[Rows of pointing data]
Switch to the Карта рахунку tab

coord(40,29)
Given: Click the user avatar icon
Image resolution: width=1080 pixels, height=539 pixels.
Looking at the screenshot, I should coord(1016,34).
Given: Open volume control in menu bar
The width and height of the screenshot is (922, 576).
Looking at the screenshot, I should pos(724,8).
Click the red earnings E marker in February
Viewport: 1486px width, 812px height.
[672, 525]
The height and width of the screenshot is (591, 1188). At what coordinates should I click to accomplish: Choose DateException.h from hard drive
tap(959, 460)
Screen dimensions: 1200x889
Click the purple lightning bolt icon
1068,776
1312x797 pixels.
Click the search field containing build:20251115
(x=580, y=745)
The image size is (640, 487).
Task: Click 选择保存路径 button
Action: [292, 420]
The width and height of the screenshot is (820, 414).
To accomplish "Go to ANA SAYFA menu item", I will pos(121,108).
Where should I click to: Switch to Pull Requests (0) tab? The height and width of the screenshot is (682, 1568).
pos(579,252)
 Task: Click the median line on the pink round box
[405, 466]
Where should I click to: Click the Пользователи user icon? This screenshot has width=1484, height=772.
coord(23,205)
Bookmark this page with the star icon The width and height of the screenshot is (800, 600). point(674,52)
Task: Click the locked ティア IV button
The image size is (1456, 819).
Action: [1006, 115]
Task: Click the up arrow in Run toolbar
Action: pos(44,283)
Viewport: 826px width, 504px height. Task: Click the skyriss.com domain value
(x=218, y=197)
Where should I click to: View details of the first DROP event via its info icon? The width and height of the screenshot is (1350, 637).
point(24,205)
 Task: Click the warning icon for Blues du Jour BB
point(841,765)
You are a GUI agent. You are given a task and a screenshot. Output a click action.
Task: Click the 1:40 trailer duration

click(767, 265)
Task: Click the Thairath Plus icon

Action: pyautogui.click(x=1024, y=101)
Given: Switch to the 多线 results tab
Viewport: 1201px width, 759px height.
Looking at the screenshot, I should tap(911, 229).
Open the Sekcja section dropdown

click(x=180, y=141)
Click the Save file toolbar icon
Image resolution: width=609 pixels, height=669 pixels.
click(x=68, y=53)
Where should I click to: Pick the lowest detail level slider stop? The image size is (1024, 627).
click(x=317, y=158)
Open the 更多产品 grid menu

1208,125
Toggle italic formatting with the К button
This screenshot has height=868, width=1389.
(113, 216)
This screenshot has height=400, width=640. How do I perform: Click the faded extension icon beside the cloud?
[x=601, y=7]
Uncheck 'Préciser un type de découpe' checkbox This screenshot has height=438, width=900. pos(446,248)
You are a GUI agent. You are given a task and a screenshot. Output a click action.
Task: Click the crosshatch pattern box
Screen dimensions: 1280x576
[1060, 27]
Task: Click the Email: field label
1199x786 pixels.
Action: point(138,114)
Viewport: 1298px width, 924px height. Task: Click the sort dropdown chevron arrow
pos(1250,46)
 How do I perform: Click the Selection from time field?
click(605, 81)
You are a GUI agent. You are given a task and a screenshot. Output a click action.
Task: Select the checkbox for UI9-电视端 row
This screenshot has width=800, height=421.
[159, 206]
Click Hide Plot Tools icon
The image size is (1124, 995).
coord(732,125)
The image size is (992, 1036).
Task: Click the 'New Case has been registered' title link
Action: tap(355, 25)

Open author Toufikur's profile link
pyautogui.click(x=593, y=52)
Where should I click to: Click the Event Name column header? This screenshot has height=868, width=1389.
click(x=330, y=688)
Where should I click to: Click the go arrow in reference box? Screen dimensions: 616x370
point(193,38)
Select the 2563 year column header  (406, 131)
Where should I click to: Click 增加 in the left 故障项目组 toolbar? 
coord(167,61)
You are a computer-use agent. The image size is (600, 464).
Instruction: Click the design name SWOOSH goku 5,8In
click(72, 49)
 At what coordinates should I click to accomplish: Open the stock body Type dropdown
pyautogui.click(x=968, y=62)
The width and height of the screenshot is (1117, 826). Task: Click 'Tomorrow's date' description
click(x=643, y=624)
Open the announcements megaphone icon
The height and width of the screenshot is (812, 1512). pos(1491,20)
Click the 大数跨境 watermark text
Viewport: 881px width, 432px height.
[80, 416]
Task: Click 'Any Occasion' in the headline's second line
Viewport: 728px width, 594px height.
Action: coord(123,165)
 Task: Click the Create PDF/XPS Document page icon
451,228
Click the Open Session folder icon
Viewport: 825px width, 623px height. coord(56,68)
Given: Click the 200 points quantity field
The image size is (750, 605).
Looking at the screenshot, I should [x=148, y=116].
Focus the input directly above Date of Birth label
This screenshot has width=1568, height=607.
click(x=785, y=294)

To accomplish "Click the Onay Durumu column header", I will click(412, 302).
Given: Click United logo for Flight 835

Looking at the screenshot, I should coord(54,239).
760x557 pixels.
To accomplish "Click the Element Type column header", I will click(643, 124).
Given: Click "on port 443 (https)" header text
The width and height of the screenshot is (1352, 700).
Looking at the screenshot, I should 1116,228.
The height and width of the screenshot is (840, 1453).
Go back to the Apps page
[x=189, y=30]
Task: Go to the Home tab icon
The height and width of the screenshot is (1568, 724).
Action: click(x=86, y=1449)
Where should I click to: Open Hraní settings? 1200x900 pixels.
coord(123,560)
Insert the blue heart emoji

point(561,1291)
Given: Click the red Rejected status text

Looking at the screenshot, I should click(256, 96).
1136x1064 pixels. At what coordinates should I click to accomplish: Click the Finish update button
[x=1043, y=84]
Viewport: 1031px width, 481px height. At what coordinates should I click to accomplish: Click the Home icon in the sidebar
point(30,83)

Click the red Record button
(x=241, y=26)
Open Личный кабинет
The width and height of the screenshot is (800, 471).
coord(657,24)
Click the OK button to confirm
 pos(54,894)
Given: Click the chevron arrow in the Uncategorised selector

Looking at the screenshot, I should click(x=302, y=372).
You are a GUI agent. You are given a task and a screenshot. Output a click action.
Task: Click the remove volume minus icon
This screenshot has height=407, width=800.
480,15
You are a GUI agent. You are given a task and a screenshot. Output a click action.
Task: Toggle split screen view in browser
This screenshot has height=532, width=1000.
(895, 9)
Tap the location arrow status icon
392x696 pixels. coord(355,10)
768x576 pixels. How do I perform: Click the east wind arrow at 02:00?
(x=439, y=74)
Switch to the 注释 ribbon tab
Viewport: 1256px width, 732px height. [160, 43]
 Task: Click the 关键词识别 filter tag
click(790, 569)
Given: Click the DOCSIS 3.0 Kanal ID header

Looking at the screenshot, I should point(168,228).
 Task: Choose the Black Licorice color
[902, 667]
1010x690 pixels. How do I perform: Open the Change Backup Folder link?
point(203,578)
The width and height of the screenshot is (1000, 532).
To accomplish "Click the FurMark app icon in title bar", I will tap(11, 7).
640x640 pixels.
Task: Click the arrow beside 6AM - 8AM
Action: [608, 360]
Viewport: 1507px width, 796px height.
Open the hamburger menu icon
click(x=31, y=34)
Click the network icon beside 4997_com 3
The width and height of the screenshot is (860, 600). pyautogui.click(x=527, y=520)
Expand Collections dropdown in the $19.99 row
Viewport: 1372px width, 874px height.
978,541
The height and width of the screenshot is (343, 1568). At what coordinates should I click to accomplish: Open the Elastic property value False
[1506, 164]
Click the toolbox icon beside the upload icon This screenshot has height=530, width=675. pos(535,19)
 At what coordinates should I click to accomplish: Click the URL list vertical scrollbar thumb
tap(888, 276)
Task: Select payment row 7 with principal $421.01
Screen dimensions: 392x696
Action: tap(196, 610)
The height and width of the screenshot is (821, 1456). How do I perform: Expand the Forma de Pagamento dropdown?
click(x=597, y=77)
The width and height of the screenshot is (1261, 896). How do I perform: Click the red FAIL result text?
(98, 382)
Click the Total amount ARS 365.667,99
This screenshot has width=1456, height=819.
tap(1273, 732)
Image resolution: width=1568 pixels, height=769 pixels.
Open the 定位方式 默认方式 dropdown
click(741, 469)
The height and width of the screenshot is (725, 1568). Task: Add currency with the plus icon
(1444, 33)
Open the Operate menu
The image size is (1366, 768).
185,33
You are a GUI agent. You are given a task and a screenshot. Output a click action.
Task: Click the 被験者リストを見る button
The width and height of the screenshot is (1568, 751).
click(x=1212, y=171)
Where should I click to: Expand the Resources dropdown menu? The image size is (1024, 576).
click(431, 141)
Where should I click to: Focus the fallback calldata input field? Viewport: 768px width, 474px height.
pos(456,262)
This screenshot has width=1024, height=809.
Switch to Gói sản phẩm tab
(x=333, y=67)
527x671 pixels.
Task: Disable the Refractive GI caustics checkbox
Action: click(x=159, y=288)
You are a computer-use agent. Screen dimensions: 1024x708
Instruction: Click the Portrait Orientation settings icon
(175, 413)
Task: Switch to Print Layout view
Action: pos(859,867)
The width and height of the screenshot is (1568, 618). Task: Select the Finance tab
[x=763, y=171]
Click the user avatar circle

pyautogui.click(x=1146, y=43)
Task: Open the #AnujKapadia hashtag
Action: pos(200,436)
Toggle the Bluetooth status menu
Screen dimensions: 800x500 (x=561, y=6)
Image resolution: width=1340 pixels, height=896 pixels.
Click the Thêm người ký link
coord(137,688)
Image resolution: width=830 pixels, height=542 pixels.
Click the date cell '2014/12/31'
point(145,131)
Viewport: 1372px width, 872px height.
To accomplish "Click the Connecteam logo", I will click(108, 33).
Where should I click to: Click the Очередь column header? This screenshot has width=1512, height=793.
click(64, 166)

● Task description
Render the material as a Markdown table with the columns Row and Line, starting at the line that contains "You are a computer-use agent. Screen" and stopping after the last line of the material. Skip blank lines.

● Task answer
| Row | Line |
|---|---|
| 1 | You are a computer-use agent. Screen dimensions: 1024x708 |
| 2 | Instruction: Click the Portrait Orientation settings icon |
| 3 | (175, 413) |
| 4 | Task: Switch to Print Layout view |
| 5 | Action: pos(859,867) |
| 6 | The width and height of the screenshot is (1568, 618). Task: Select the Finance tab |
| 7 | [x=763, y=171] |
| 8 | Click the user avatar circle |
| 9 | pyautogui.click(x=1146, y=43) |
| 10 | Task: Open the #AnujKapadia hashtag |
| 11 | Action: pos(200,436) |
| 12 | Toggle the Bluetooth status menu |
| 13 | Screen dimensions: 800x500 (x=561, y=6) |
| 14 | Image resolution: width=1340 pixels, height=896 pixels. |
| 15 | Click the Thêm người ký link |
| 16 | coord(137,688) |
| 17 | Image resolution: width=830 pixels, height=542 pixels. |
| 18 | Click the date cell '2014/12/31' |
| 19 | point(145,131) |
| 20 | Viewport: 1372px width, 872px height. |
| 21 | To accomplish "Click the Connecteam logo", I will click(108, 33). |
| 22 | Where should I click to: Click the Очередь column header? This screenshot has width=1512, height=793. |
| 23 | click(64, 166) |